## Task instructions
Set every entry down again, unchanged, picture-free.

-------- Provided information --------

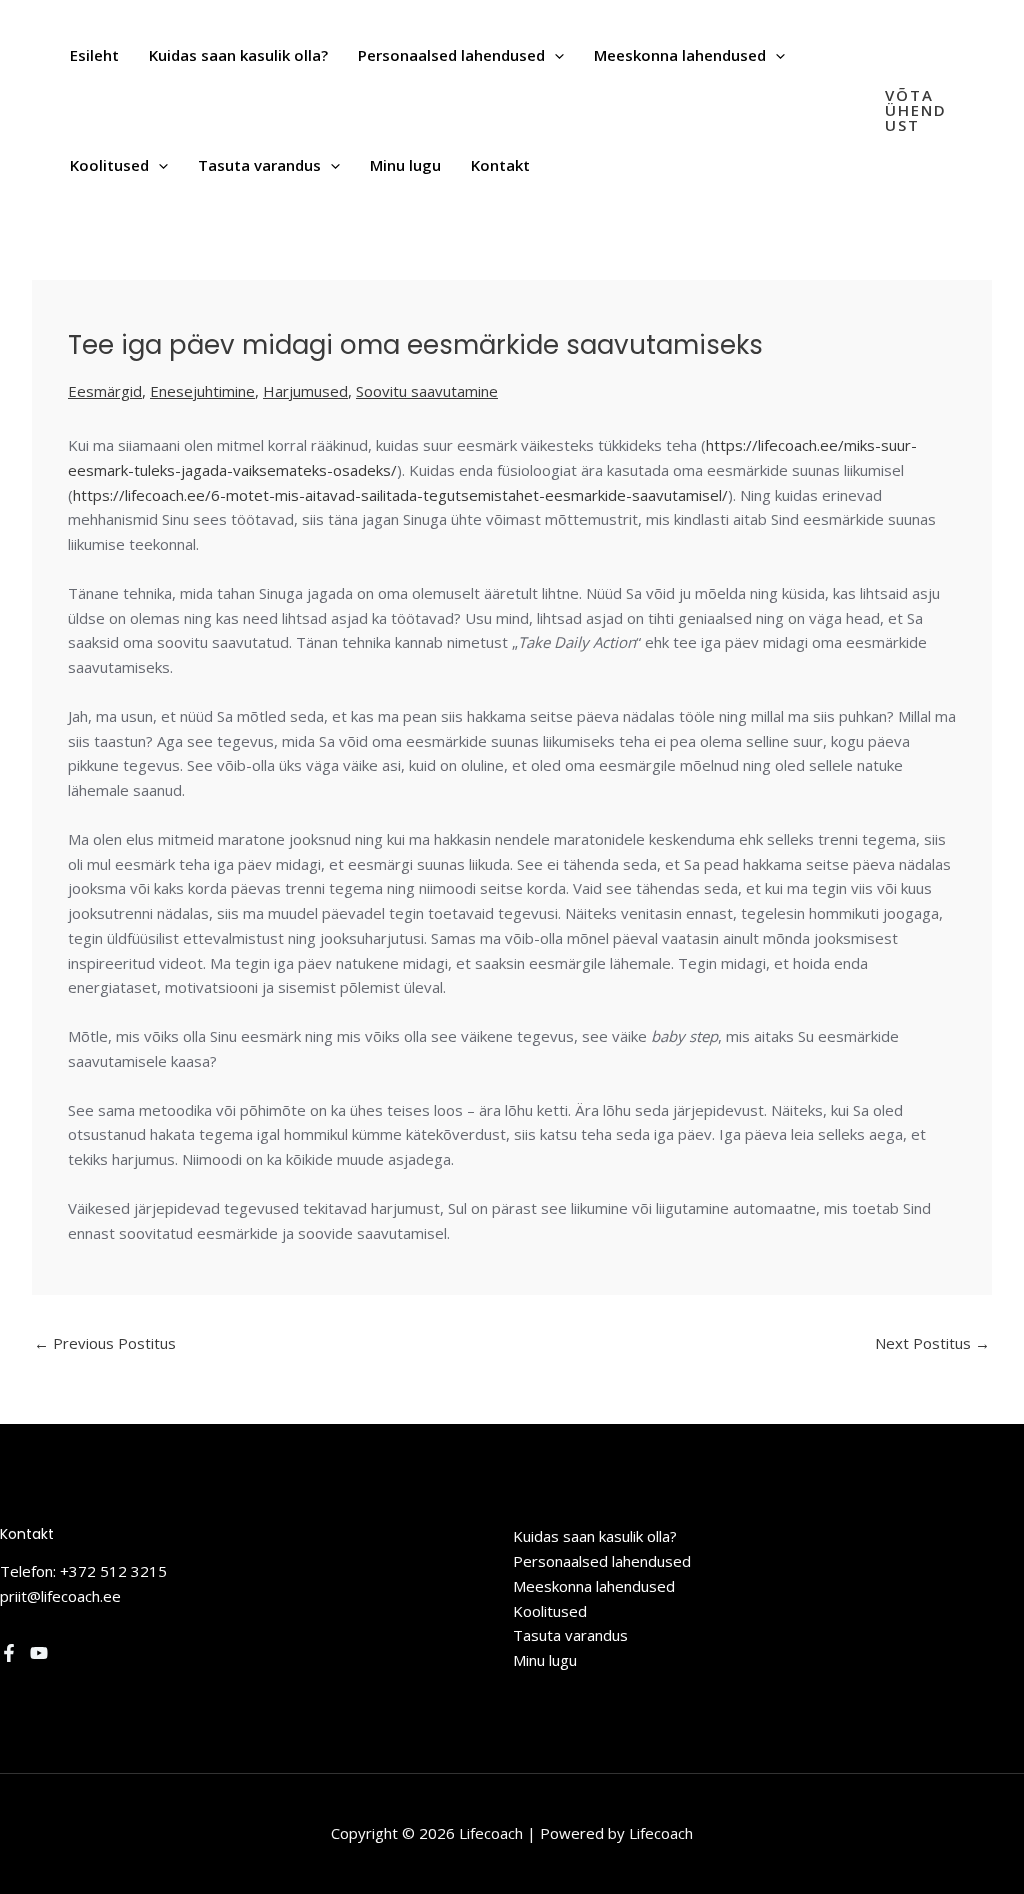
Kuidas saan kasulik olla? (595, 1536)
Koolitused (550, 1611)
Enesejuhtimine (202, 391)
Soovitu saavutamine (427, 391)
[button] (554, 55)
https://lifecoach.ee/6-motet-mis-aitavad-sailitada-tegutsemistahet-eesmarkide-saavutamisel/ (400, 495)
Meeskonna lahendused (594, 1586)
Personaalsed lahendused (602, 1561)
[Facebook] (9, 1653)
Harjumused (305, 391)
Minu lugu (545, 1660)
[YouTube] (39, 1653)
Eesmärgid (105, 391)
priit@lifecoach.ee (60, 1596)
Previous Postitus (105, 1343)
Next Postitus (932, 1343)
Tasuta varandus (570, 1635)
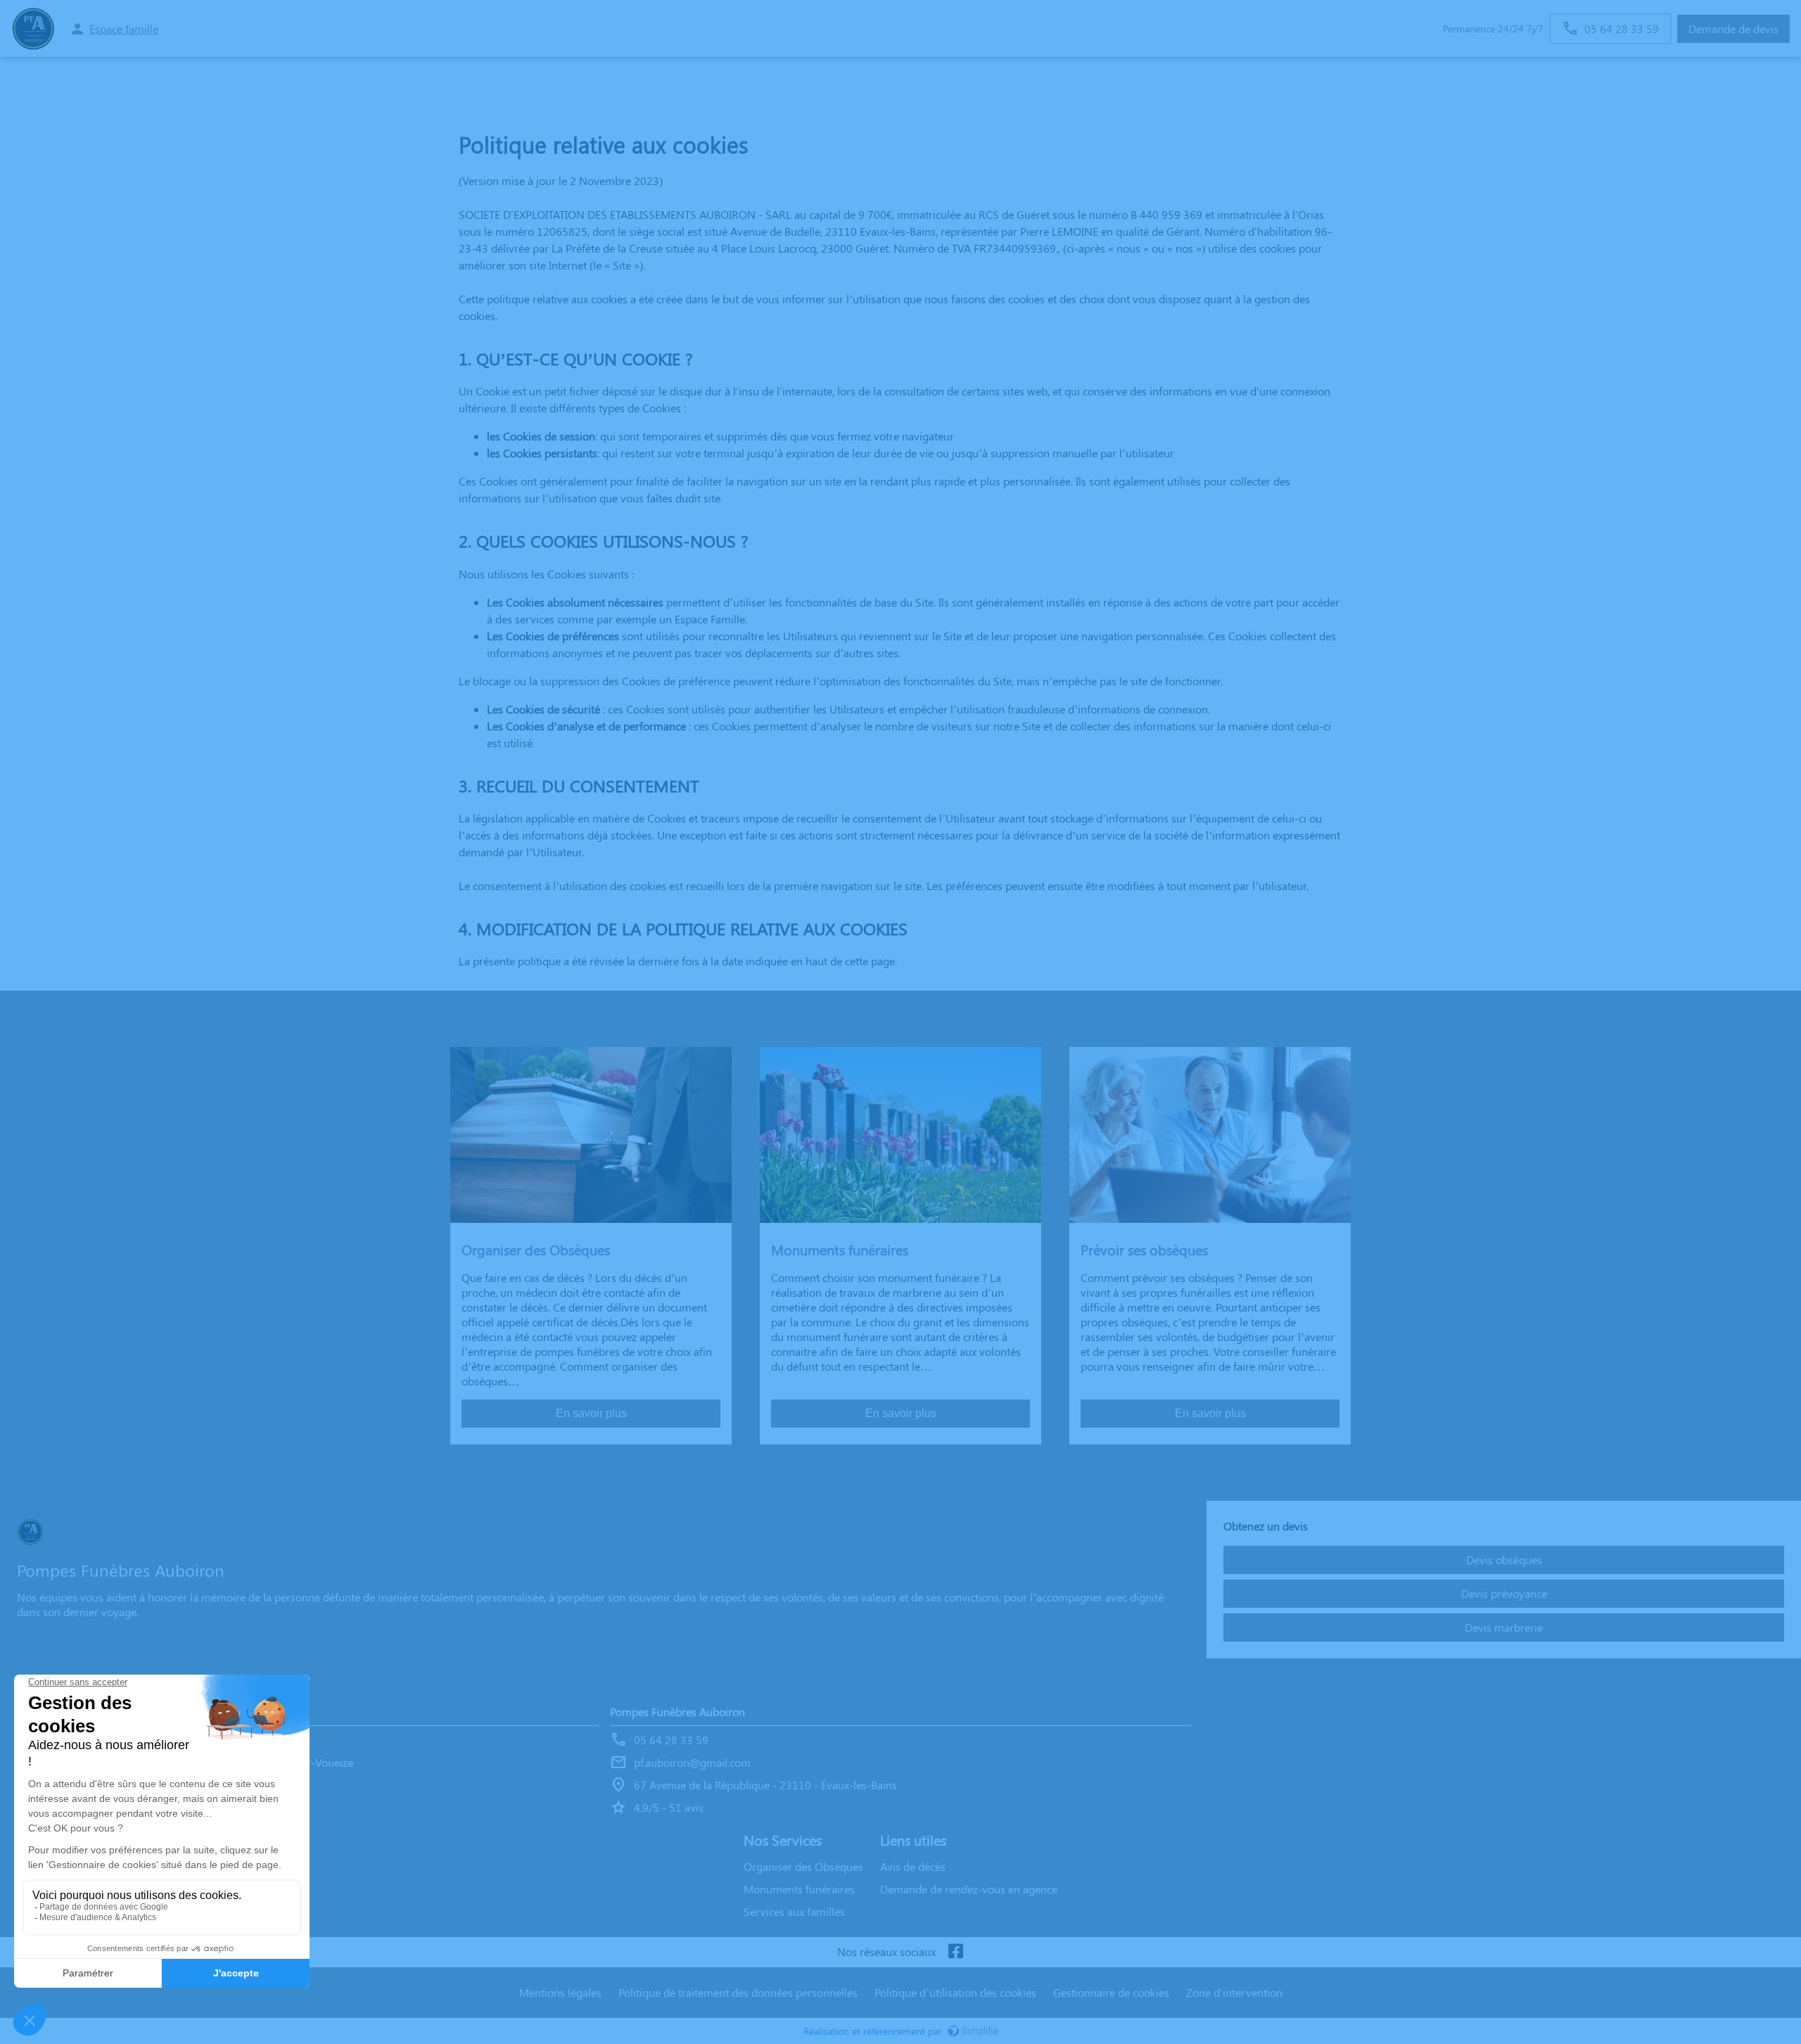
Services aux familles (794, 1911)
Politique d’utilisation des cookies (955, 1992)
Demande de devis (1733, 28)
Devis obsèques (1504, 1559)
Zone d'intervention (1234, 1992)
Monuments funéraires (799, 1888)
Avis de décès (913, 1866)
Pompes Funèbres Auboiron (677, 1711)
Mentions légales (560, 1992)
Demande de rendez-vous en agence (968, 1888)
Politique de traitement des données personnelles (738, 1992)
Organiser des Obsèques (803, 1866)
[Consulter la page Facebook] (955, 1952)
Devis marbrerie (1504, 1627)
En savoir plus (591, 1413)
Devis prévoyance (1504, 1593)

--------

## Result of this task
Kuidas saan kasulik olla? (595, 1536)
Koolitused (550, 1611)
Enesejuhtimine (202, 391)
Soovitu saavutamine (427, 391)
[button] (554, 55)
https://lifecoach.ee/6-motet-mis-aitavad-sailitada-tegutsemistahet-eesmarkide-saavutamisel/ (400, 495)
Meeskonna lahendused (594, 1586)
Personaalsed lahendused (602, 1561)
[Facebook] (9, 1653)
Harjumused (305, 391)
Minu lugu (545, 1660)
[YouTube] (39, 1653)
Eesmärgid (105, 391)
priit@lifecoach.ee (60, 1596)
Previous Postitus (105, 1343)
Next Postitus (932, 1343)
Tasuta varandus (570, 1635)
Services aux familles (794, 1911)
Politique d’utilisation des cookies (955, 1992)
Demande de devis (1733, 28)
Devis obsèques (1504, 1559)
Zone d'intervention (1234, 1992)
Monuments funéraires (799, 1888)
Avis de décès (913, 1866)
Pompes Funèbres Auboiron (677, 1711)
Mentions légales (560, 1992)
Demande de rendez-vous en agence (968, 1888)
Politique de traitement des données personnelles (738, 1992)
Organiser des Obsèques (803, 1866)
[Consulter la page Facebook] (955, 1952)
Devis marbrerie (1504, 1627)
En savoir plus (591, 1413)
Devis prévoyance (1504, 1593)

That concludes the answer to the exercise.